▶ **Your task**
The records should be written out in full, with nothing altered.

*** Records to process Section Begins ***

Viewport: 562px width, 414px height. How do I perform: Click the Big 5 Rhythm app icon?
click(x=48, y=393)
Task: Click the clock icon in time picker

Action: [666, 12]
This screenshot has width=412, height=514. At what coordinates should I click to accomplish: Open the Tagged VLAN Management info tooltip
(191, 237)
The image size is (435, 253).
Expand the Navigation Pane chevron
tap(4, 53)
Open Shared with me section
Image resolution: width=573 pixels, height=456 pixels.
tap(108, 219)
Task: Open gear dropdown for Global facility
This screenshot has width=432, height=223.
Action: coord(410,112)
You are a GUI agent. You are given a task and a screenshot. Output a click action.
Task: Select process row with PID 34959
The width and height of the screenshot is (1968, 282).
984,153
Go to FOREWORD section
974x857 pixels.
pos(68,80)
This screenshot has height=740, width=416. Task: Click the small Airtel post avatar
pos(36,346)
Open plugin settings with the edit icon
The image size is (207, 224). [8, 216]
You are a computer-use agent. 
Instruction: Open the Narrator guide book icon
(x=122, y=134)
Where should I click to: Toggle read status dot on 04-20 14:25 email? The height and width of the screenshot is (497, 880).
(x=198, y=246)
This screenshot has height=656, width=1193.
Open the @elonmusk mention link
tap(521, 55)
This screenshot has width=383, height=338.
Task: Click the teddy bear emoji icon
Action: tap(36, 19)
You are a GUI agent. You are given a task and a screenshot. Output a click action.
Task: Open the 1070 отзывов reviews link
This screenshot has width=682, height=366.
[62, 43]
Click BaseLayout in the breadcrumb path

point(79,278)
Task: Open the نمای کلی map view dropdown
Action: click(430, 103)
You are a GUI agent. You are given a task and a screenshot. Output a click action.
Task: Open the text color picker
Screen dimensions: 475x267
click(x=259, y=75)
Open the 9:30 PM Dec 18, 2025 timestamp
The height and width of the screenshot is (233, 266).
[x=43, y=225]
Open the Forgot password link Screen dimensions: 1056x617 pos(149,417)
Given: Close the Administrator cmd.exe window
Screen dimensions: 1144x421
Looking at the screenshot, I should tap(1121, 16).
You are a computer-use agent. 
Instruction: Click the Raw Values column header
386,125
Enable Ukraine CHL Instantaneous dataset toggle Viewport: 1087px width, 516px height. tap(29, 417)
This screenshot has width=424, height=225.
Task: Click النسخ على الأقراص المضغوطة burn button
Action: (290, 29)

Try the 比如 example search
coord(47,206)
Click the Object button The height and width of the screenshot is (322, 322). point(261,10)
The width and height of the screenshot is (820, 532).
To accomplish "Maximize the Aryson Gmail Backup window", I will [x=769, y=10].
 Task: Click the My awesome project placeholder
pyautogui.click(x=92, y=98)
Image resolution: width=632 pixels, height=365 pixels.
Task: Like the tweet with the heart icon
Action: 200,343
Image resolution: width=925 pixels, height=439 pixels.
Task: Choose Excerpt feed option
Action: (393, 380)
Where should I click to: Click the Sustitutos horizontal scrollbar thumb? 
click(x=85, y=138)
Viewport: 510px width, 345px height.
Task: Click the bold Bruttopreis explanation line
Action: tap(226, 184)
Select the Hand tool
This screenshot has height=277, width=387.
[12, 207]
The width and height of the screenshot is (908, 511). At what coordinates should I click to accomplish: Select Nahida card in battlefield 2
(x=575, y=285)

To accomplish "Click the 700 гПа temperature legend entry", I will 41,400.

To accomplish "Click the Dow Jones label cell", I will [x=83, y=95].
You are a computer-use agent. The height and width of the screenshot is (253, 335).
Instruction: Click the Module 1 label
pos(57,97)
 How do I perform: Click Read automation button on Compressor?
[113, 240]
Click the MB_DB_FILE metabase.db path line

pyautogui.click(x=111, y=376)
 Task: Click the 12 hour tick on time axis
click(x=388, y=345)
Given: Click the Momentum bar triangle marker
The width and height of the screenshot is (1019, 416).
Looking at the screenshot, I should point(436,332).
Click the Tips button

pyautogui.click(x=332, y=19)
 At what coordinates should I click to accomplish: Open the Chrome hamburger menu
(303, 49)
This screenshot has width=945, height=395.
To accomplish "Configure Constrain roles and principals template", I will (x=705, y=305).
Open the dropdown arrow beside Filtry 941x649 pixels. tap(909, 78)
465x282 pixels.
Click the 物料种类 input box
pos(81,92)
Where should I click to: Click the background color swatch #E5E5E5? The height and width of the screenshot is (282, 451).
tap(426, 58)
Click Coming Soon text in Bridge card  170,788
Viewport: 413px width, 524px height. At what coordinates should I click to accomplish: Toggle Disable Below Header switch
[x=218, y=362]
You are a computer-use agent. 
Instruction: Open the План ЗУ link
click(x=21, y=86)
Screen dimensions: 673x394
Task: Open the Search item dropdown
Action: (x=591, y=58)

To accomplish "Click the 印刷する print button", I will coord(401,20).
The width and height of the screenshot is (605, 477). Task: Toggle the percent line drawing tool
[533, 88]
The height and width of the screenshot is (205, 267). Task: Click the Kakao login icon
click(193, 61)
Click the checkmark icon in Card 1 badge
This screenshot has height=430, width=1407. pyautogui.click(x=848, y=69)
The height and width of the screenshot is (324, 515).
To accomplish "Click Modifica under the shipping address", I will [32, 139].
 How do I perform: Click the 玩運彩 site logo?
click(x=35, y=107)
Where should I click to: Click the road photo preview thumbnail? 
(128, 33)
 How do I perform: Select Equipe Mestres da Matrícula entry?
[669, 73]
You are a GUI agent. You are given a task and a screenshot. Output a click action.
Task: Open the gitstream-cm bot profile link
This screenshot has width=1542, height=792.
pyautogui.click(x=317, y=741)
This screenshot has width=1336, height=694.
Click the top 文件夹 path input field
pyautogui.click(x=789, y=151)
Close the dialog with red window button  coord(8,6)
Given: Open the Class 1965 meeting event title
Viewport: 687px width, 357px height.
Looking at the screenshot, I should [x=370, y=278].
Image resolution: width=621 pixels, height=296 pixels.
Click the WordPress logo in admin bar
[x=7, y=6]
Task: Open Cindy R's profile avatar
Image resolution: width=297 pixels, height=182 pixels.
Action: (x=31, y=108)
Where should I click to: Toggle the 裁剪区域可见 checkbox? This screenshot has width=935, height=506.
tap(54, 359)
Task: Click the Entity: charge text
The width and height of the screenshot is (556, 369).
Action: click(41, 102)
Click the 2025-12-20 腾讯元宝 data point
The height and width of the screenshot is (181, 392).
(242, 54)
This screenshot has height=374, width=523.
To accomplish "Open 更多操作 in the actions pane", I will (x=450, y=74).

*** Records to process Section Ends ***

▶ **The answer**
Viewport: 562px width, 414px height. How do I perform: Click the Big 5 Rhythm app icon?
click(x=48, y=393)
Task: Click the clock icon in time picker

Action: [666, 12]
This screenshot has width=412, height=514. At what coordinates should I click to accomplish: Open the Tagged VLAN Management info tooltip
(191, 237)
The image size is (435, 253).
Expand the Navigation Pane chevron
tap(4, 53)
Open Shared with me section
Image resolution: width=573 pixels, height=456 pixels.
tap(108, 219)
Task: Open gear dropdown for Global facility
This screenshot has width=432, height=223.
Action: coord(410,112)
You are a GUI agent. You are given a task and a screenshot. Output a click action.
Task: Select process row with PID 34959
The width and height of the screenshot is (1968, 282).
984,153
Go to FOREWORD section
974x857 pixels.
pos(68,80)
This screenshot has height=740, width=416. Task: Click the small Airtel post avatar
pos(36,346)
Open plugin settings with the edit icon
The image size is (207, 224). [8, 216]
You are a computer-use agent. 
Instruction: Open the Narrator guide book icon
(x=122, y=134)
Where should I click to: Toggle read status dot on 04-20 14:25 email? The height and width of the screenshot is (497, 880).
(x=198, y=246)
This screenshot has height=656, width=1193.
Open the @elonmusk mention link
tap(521, 55)
This screenshot has width=383, height=338.
Task: Click the teddy bear emoji icon
Action: tap(36, 19)
You are a GUI agent. You are given a task and a screenshot. Output a click action.
Task: Open the 1070 отзывов reviews link
This screenshot has width=682, height=366.
[62, 43]
Click BaseLayout in the breadcrumb path

point(79,278)
Task: Open the نمای کلی map view dropdown
Action: click(430, 103)
You are a GUI agent. You are given a task and a screenshot. Output a click action.
Task: Open the text color picker
Screen dimensions: 475x267
click(x=259, y=75)
Open the 9:30 PM Dec 18, 2025 timestamp
The height and width of the screenshot is (233, 266).
[x=43, y=225]
Open the Forgot password link Screen dimensions: 1056x617 pos(149,417)
Given: Close the Administrator cmd.exe window
Screen dimensions: 1144x421
Looking at the screenshot, I should tap(1121, 16).
You are a computer-use agent. 
Instruction: Click the Raw Values column header
386,125
Enable Ukraine CHL Instantaneous dataset toggle Viewport: 1087px width, 516px height. tap(29, 417)
This screenshot has width=424, height=225.
Task: Click النسخ على الأقراص المضغوطة burn button
Action: (290, 29)

Try the 比如 example search
coord(47,206)
Click the Object button The height and width of the screenshot is (322, 322). point(261,10)
The width and height of the screenshot is (820, 532).
To accomplish "Maximize the Aryson Gmail Backup window", I will [x=769, y=10].
 Task: Click the My awesome project placeholder
pyautogui.click(x=92, y=98)
Image resolution: width=632 pixels, height=365 pixels.
Task: Like the tweet with the heart icon
Action: 200,343
Image resolution: width=925 pixels, height=439 pixels.
Task: Choose Excerpt feed option
Action: (393, 380)
Where should I click to: Click the Sustitutos horizontal scrollbar thumb? 
click(x=85, y=138)
Viewport: 510px width, 345px height.
Task: Click the bold Bruttopreis explanation line
Action: tap(226, 184)
Select the Hand tool
This screenshot has height=277, width=387.
[12, 207]
The width and height of the screenshot is (908, 511). At what coordinates should I click to accomplish: Select Nahida card in battlefield 2
(x=575, y=285)

To accomplish "Click the 700 гПа temperature legend entry", I will 41,400.

To accomplish "Click the Dow Jones label cell", I will [x=83, y=95].
You are a computer-use agent. The height and width of the screenshot is (253, 335).
Instruction: Click the Module 1 label
pos(57,97)
 How do I perform: Click Read automation button on Compressor?
[113, 240]
Click the MB_DB_FILE metabase.db path line

pyautogui.click(x=111, y=376)
 Task: Click the 12 hour tick on time axis
click(x=388, y=345)
Given: Click the Momentum bar triangle marker
The width and height of the screenshot is (1019, 416).
Looking at the screenshot, I should point(436,332).
Click the Tips button

pyautogui.click(x=332, y=19)
 At what coordinates should I click to accomplish: Open the Chrome hamburger menu
(303, 49)
This screenshot has width=945, height=395.
To accomplish "Configure Constrain roles and principals template", I will (x=705, y=305).
Open the dropdown arrow beside Filtry 941x649 pixels. tap(909, 78)
465x282 pixels.
Click the 物料种类 input box
pos(81,92)
Where should I click to: Click the background color swatch #E5E5E5? The height and width of the screenshot is (282, 451).
tap(426, 58)
Click Coming Soon text in Bridge card  170,788
Viewport: 413px width, 524px height. At what coordinates should I click to accomplish: Toggle Disable Below Header switch
[x=218, y=362]
You are a computer-use agent. 
Instruction: Open the План ЗУ link
click(x=21, y=86)
Screen dimensions: 673x394
Task: Open the Search item dropdown
Action: (x=591, y=58)

To accomplish "Click the 印刷する print button", I will coord(401,20).
The width and height of the screenshot is (605, 477). Task: Toggle the percent line drawing tool
[533, 88]
The height and width of the screenshot is (205, 267). Task: Click the Kakao login icon
click(193, 61)
Click the checkmark icon in Card 1 badge
This screenshot has height=430, width=1407. pyautogui.click(x=848, y=69)
The height and width of the screenshot is (324, 515).
To accomplish "Click Modifica under the shipping address", I will [32, 139].
 How do I perform: Click the 玩運彩 site logo?
click(x=35, y=107)
Where should I click to: Click the road photo preview thumbnail? 
(128, 33)
 How do I perform: Select Equipe Mestres da Matrícula entry?
[669, 73]
You are a GUI agent. You are given a task and a screenshot. Output a click action.
Task: Open the gitstream-cm bot profile link
This screenshot has width=1542, height=792.
pyautogui.click(x=317, y=741)
This screenshot has width=1336, height=694.
Click the top 文件夹 path input field
pyautogui.click(x=789, y=151)
Close the dialog with red window button  coord(8,6)
Given: Open the Class 1965 meeting event title
Viewport: 687px width, 357px height.
Looking at the screenshot, I should [x=370, y=278].
Image resolution: width=621 pixels, height=296 pixels.
Click the WordPress logo in admin bar
[x=7, y=6]
Task: Open Cindy R's profile avatar
Image resolution: width=297 pixels, height=182 pixels.
Action: (x=31, y=108)
Where should I click to: Toggle the 裁剪区域可见 checkbox? This screenshot has width=935, height=506.
tap(54, 359)
Task: Click the Entity: charge text
The width and height of the screenshot is (556, 369).
Action: click(41, 102)
Click the 2025-12-20 腾讯元宝 data point
The height and width of the screenshot is (181, 392).
(242, 54)
This screenshot has height=374, width=523.
To accomplish "Open 更多操作 in the actions pane", I will (x=450, y=74).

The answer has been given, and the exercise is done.